最強王子とフェンス越しの溺愛キス
その姿に、少しだけ親近感を抱いた私。
突っ張った心の糸を少しだけ緩めて、微笑みながら生吹くんを見る。
「ありがとうございます。
私も……座ります」
椅子に座って、並んだ二人。
向かい合わせに座るのは恥ずかしいから、生吹くんと同じ向きにして、椅子に座った。
すると、生吹くんは私を見ないままポツリと漏らす。
「俺は、楽しみだったよ。
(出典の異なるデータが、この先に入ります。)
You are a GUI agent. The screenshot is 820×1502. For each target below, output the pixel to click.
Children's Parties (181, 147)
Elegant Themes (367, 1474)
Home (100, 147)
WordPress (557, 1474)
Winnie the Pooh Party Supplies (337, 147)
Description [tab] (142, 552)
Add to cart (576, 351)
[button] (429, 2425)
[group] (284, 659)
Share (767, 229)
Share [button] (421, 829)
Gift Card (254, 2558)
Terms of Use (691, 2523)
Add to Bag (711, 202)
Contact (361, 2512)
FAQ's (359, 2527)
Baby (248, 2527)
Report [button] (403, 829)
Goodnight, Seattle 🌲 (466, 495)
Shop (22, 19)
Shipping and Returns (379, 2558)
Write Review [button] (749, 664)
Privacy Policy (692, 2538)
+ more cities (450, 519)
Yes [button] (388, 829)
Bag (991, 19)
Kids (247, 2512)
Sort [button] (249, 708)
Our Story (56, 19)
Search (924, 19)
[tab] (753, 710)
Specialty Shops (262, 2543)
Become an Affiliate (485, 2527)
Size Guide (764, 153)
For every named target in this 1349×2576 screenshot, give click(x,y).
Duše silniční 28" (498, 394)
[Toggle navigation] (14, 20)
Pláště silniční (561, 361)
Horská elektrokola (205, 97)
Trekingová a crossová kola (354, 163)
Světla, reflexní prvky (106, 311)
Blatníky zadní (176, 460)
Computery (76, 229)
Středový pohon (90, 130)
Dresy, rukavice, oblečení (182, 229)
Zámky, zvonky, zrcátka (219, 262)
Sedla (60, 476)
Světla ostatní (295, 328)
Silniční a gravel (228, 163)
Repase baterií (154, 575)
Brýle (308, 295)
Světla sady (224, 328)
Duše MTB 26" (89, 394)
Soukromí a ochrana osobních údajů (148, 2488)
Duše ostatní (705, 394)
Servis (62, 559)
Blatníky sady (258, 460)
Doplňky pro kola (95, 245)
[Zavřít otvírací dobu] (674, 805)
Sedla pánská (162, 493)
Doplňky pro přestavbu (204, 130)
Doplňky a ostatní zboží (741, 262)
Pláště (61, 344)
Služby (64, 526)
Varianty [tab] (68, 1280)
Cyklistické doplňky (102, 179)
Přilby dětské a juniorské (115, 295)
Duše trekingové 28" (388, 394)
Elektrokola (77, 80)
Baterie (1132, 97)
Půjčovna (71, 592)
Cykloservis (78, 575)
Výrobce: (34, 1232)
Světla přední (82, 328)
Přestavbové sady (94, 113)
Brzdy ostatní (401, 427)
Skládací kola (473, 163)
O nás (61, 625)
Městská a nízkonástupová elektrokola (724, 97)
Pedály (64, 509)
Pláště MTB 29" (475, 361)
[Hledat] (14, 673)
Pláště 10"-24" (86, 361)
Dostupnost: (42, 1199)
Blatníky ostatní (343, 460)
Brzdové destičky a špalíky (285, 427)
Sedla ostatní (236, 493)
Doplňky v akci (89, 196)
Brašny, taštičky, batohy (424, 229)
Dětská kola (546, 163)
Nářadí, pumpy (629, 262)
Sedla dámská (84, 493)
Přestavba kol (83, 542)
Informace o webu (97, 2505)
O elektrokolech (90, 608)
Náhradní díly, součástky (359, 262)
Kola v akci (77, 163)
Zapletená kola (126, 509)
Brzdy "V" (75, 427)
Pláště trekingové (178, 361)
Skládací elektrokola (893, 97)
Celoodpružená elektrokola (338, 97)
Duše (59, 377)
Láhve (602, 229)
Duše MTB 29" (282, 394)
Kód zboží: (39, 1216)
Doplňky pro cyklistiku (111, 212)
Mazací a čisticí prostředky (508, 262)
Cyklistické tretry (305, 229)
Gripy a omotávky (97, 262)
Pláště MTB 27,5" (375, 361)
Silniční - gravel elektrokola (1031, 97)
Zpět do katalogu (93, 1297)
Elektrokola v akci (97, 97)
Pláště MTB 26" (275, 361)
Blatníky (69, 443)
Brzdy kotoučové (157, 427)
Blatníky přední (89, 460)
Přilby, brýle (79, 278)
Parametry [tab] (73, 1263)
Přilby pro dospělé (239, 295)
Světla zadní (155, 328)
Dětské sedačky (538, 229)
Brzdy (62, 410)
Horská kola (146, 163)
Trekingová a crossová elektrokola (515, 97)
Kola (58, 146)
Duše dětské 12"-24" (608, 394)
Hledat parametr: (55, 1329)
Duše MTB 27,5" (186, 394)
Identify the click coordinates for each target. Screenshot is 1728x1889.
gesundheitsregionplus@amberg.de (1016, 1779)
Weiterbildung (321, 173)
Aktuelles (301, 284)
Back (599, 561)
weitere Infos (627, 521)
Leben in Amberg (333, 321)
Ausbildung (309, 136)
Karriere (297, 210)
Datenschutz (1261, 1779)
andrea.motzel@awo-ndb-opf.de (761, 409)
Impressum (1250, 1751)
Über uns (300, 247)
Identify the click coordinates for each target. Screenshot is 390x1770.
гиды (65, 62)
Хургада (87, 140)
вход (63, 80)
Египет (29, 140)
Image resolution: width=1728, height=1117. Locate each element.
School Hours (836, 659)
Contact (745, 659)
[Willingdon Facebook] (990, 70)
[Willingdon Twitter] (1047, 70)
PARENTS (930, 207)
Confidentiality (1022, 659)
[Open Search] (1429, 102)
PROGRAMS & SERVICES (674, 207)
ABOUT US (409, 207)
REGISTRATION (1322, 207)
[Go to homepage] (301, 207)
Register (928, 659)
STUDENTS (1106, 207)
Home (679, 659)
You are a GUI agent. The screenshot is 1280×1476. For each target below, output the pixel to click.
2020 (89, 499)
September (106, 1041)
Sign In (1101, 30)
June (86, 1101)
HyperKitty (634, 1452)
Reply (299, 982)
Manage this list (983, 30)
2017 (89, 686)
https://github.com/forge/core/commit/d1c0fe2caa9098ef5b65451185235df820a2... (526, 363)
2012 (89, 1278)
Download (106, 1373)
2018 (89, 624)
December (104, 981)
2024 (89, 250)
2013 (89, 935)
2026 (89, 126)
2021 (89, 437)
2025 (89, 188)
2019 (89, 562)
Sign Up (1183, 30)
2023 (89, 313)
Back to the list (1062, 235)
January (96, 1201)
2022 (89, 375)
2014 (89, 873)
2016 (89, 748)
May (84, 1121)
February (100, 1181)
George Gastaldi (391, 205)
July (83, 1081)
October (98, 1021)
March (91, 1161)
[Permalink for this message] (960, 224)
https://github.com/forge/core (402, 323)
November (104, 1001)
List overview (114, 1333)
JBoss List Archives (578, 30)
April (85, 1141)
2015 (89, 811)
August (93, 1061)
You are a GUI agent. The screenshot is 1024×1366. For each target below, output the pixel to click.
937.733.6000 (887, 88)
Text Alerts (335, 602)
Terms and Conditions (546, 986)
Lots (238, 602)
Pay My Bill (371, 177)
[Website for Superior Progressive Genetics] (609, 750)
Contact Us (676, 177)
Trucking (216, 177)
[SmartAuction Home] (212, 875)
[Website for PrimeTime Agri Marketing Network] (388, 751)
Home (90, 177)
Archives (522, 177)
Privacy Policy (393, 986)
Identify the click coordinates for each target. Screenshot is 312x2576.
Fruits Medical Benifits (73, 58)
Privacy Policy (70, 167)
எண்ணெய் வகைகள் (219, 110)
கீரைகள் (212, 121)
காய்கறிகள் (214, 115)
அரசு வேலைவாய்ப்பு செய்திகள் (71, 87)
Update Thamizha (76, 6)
今日」
「え」
「美月は?違うの?」
「ッ!」
流し目で、下から覗き込まれた。瞬間、ドキリと心臓が音を立てる。
綺麗な真っ黒な瞳に、私の胸の内を見透かされているようで。
嘘をつけず、誤魔化すことも出来ず――
ただ、本音を話す。
「楽しみ、でした……すっごく」
「……そっか」
私の答えを聞いて安心したように、生吹くんは袋の中からパンを取り出す。
私は、家にあった別のお弁当袋に入れて来たお弁当の蓋に、手を掛けた。
「毎日お弁当?」
「はい。作るのは、苦じゃないので」
「え。まさか美月が作ってるの?」
「か、簡単な物しか作れませんが……っ」
目を開いて感動されたので、急いで訂正する。
だって、本当に簡単な物しか作れないから……。